In planning the study, we expected that participant recruitment would be the biggest challenge. Indeed, recruiting participants to this clinical review is proving more difficult than anticipated. First, more than 15% of potential participants who have responded to our invitation to take part in the study live in regional areas, interstate or internationally. Second, while we had assumed that the length of the clinical review (2–3 h) could be a barrier for participation, we have found that, among those who respond, it is the travel time, rather than the length of the appointment itself that influences their decision to decline our invitation. Among those who have not responded, the length of the clinical review and/or travel time may have been barriers for participation. Third, to date 8% of responding participants have reported that they are pregnant or breastfeeding rendering them ineligible to participate. Fourth, recruiting the targeted number of controls, especially male controls, is particularly challenging.

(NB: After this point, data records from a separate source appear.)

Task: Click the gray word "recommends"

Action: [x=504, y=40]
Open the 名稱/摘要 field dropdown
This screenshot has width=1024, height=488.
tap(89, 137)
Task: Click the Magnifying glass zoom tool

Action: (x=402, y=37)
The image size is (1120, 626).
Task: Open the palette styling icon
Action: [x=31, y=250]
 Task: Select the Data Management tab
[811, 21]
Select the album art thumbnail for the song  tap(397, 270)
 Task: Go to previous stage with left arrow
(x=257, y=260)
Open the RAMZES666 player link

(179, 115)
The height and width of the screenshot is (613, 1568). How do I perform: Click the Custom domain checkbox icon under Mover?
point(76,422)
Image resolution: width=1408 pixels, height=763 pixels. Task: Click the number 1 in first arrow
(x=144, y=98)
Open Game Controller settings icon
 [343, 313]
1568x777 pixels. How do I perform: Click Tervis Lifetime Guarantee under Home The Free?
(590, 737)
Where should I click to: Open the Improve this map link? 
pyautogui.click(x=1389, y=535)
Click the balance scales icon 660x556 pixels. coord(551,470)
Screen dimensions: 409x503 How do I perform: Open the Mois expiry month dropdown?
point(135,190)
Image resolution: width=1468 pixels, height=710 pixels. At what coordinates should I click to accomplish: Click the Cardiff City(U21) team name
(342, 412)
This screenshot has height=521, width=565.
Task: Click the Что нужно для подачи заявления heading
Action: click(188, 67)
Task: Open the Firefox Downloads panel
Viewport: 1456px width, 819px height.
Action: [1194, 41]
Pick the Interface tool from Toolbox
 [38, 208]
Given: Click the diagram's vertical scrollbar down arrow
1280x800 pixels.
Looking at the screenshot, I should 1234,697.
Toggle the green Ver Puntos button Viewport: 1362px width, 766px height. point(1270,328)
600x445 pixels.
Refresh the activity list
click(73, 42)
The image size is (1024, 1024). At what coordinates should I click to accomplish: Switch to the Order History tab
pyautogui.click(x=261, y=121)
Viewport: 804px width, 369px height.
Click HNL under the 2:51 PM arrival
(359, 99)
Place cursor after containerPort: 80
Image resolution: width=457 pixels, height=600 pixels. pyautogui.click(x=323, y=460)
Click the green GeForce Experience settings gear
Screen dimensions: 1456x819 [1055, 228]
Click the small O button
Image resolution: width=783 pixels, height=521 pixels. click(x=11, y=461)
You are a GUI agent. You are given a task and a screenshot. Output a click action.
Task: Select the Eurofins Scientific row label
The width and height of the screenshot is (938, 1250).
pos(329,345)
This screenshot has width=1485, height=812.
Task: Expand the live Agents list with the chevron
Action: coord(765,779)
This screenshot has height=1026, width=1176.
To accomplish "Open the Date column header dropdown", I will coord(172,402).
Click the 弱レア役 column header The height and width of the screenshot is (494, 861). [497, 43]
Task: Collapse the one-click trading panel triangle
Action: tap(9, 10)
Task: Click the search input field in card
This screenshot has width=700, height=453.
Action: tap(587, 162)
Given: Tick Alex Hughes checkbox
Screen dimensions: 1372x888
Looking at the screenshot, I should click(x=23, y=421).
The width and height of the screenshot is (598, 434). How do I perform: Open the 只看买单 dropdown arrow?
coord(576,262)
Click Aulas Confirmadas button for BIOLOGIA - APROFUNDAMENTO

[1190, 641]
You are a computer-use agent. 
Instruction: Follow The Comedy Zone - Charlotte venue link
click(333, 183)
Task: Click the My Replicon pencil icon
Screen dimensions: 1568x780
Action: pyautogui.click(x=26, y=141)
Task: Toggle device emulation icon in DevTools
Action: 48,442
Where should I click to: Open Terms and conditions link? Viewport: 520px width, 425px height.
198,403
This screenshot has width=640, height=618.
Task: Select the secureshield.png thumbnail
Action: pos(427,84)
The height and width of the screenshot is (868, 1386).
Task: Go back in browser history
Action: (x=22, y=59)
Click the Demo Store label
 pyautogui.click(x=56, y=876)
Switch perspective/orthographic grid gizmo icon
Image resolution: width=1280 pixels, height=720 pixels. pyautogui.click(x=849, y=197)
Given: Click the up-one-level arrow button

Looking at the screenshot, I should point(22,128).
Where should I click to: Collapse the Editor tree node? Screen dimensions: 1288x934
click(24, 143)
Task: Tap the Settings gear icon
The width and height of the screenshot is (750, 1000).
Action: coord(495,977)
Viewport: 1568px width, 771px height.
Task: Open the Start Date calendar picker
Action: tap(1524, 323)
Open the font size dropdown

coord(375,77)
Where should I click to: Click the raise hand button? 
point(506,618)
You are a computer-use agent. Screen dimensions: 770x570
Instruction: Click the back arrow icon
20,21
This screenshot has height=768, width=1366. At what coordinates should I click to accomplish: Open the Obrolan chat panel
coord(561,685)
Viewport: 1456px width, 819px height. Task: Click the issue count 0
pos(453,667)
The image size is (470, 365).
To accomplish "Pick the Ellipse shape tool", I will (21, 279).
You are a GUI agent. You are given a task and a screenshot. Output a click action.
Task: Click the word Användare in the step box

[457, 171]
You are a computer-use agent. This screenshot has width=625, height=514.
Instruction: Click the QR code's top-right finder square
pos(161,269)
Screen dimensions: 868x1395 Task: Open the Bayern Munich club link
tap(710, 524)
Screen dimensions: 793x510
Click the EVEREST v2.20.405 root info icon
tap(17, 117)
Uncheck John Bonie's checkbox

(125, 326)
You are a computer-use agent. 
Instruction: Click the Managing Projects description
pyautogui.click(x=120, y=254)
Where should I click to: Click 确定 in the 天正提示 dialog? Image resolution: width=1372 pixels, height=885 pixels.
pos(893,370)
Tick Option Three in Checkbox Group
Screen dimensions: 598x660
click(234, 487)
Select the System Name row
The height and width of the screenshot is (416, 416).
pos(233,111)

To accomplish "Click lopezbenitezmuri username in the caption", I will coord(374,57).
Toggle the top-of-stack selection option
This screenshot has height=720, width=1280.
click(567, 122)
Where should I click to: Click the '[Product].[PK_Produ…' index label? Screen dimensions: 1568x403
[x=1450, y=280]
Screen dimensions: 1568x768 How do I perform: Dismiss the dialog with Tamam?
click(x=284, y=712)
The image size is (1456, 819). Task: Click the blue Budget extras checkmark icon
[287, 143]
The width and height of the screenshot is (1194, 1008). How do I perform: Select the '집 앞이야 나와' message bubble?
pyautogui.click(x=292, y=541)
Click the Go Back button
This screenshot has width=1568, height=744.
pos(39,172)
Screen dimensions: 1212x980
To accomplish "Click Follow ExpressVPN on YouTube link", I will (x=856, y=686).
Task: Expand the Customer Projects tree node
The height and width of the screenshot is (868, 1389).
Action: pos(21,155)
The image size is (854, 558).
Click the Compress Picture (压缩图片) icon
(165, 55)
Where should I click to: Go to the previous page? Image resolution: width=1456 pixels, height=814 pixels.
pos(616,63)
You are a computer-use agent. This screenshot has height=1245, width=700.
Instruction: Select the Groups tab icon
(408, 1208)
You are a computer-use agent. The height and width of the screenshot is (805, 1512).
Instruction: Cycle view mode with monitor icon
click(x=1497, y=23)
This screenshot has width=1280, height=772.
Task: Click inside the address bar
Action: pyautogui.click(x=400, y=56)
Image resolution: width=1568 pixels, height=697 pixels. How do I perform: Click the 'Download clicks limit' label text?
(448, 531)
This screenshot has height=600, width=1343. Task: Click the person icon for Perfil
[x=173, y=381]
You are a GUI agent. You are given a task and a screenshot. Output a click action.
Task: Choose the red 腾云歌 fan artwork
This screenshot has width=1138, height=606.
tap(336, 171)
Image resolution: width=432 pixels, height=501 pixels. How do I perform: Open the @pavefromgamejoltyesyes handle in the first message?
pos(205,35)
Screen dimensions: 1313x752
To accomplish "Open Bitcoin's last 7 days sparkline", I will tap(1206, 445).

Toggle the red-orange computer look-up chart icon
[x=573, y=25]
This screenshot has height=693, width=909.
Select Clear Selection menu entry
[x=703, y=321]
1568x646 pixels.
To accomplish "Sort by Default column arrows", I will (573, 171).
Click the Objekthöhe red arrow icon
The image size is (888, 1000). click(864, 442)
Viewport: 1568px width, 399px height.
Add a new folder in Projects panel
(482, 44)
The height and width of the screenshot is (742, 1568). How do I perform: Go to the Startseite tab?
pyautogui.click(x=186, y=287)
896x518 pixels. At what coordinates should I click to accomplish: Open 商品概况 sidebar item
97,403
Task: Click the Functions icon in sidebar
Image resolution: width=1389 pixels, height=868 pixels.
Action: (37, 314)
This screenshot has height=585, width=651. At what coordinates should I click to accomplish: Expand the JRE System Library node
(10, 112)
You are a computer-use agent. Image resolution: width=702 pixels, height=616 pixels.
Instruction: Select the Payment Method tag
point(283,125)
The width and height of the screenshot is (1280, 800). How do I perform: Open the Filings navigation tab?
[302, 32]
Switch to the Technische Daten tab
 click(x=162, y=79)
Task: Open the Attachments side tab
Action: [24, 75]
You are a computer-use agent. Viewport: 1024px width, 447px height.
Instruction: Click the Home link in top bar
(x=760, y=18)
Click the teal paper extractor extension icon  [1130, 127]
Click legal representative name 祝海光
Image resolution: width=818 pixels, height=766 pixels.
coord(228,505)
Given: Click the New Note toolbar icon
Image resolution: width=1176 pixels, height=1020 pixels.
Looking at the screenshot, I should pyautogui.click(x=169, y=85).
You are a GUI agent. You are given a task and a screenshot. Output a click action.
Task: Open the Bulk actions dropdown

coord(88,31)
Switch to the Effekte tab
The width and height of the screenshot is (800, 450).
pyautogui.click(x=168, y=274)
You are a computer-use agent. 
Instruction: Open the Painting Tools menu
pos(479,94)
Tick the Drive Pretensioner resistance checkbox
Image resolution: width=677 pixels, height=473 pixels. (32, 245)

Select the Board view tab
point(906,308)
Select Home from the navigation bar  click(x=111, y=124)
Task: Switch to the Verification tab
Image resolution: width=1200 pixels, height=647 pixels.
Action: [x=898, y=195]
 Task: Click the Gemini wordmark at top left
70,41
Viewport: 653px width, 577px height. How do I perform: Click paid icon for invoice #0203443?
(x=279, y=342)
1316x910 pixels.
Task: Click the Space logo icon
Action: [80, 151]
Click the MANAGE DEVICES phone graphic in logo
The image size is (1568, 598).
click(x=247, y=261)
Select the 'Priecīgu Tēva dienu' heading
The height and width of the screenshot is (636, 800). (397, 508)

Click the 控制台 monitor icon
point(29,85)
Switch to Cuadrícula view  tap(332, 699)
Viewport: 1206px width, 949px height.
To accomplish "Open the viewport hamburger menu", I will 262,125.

Although all participants receive a letter with the results of their clinical review, and a referral letter for further investigation if required, potential controls may have less of a vested interest in the aims of the study and therefore less to gain from participating than the ART conceived young adults.

Developing comprehensive recruitment strategies, including contacting mothers of participants and tracing via social media where necessary, as well as having flexible clinical review appointment times that cover weekdays, evenings and weekends are yielding the best participation rate possible.

Depending on the final number recruited, we may need to consider the generalisability of our findings. As we have extensive questionnaire data regarding the health and well-being of all the adults from the previous study, we will be able to determine whether there is any participation bias in the current study.